PUB-NChIP - "in vivo biotinylation" approach to study chromatin in proximity to a protein of interest
- Muhammad Shoaib1,
- Arman Kulyyassov1,
- Chloe Robin1,
- Kinga Winczura1,
- Pavel Tarlykov2,
- Emmanuelle Despras1,
- Patricia Kannouche1,
- Erlan Ramanculov3,
- Marc Lipinski1 and
- Vasily Ogryzko1,4
- 1 Institut Gustave Roussy, CNRS UMR8126, Universite Paris-Sud XI;
- 2 LN Gumilyov Eurasian National University, Munaitpasova street 5, 473021, Astana, Kazakhstan;
- 3 National Center for Biotechnology of the Republic of Kazakhstan
- ↵* Corresponding author; email: vogryzko{at}gmail.com
Abstract
We have developed an approach termed PUB-NChIP (Proximity Utilizing Biotinylation with Native ChIP) to purify and study protein composition of chromatin in the proximity to a nuclear protein of interest. It is based on coexpression of a) a protein of interest, fused with the bacterial biotin ligase BirA together with b) a histone fused to BAP biotin acceptor peptide, which is specifically biotinylated by BirA fusion in the proximity of the protein of interest.
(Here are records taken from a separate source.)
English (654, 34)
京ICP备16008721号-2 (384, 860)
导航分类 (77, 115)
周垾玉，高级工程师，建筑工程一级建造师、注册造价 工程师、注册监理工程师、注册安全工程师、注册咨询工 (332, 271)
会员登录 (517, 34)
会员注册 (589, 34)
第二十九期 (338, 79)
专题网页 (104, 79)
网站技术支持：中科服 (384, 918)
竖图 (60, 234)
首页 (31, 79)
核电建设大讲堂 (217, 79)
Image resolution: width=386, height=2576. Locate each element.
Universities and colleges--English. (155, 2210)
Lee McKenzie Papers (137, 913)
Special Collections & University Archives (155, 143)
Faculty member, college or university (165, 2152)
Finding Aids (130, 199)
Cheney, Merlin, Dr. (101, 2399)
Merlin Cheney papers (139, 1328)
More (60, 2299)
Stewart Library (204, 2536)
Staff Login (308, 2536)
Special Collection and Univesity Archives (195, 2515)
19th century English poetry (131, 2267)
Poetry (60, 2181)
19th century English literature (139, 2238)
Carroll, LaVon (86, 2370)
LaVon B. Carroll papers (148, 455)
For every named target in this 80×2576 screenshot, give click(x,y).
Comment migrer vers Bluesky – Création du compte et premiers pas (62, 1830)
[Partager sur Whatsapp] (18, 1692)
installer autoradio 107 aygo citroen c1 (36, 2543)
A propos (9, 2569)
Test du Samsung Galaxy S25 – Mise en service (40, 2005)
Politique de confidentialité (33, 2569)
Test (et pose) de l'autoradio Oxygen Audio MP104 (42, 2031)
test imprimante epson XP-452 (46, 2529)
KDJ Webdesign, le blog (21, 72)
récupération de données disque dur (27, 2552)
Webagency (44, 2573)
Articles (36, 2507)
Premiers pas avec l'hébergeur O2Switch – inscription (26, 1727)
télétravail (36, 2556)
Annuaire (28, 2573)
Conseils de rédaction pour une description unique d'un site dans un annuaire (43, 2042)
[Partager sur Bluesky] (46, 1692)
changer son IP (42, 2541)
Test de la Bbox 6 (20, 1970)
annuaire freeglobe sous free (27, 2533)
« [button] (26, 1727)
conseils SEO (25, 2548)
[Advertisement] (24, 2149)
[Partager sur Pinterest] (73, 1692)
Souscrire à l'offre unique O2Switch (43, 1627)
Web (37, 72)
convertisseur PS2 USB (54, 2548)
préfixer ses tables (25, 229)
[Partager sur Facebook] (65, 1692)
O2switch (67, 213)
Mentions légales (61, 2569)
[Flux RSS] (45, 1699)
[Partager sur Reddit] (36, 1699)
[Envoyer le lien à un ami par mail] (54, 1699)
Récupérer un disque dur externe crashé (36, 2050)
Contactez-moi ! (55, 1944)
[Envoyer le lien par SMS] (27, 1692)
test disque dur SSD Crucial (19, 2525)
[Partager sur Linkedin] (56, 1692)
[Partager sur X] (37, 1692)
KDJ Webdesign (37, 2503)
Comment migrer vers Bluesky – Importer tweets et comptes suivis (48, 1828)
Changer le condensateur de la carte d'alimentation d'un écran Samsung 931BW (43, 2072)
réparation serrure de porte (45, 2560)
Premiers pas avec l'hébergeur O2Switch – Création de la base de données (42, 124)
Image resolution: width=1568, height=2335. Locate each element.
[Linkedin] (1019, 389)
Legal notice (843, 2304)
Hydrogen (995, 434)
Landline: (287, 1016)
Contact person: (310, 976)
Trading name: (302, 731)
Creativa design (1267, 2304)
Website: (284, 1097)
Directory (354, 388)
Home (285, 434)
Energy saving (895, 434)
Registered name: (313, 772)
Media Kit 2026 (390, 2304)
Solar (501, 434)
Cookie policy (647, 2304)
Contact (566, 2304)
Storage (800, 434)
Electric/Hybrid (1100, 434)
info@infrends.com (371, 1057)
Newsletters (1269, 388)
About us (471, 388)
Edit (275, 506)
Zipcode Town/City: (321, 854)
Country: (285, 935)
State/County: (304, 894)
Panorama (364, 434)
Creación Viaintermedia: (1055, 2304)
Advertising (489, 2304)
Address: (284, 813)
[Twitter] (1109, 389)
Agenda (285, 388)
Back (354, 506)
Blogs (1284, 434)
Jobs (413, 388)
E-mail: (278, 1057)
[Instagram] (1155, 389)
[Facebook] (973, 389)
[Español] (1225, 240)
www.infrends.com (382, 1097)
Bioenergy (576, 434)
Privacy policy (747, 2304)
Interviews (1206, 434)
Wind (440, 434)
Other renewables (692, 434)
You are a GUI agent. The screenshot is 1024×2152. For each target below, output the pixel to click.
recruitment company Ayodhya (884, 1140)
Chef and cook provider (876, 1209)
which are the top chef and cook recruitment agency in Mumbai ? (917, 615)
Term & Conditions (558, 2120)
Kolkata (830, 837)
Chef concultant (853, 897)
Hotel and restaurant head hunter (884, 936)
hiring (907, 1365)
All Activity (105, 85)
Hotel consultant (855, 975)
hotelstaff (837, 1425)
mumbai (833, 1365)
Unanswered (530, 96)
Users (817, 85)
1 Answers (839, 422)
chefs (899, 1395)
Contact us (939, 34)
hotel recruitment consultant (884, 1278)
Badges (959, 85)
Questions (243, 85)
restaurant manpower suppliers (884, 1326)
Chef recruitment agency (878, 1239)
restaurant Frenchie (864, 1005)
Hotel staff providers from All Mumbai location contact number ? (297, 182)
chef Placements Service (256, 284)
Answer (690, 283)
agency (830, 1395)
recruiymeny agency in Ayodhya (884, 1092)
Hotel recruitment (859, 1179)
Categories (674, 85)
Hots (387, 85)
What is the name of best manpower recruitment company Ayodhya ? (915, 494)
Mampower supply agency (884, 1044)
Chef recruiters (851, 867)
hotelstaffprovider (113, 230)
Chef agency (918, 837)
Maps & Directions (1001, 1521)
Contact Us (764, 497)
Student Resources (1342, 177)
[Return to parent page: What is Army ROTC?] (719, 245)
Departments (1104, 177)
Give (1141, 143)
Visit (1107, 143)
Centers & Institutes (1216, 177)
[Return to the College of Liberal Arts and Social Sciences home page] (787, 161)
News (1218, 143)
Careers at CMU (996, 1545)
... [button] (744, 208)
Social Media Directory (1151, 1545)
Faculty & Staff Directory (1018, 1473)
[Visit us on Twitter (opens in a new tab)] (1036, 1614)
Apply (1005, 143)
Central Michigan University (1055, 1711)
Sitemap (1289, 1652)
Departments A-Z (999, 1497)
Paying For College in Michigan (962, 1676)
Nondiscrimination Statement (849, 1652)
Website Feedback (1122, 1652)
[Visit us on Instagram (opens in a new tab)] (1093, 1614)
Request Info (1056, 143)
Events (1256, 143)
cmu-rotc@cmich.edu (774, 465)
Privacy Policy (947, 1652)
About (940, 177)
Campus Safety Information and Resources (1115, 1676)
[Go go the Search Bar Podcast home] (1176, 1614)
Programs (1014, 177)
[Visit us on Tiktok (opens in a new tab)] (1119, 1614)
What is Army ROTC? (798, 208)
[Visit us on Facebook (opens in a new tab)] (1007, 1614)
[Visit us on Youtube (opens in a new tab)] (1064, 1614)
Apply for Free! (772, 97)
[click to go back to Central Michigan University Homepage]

Using RAD18 protein as a model, we demonstrate that the RAD18-proximal chromatin is enriched in some H4 acetylated species. Moreover, the Rad18-proximal chromatin containing a replacement histone H2AZ has a different pattern of H4 acetylation. Finally, biotin pulse-chase experiments show that H4 acetylation pattern starts to resemble acetylation pattern of total H4 after the proximity of chromatin to Rad18 has been lost.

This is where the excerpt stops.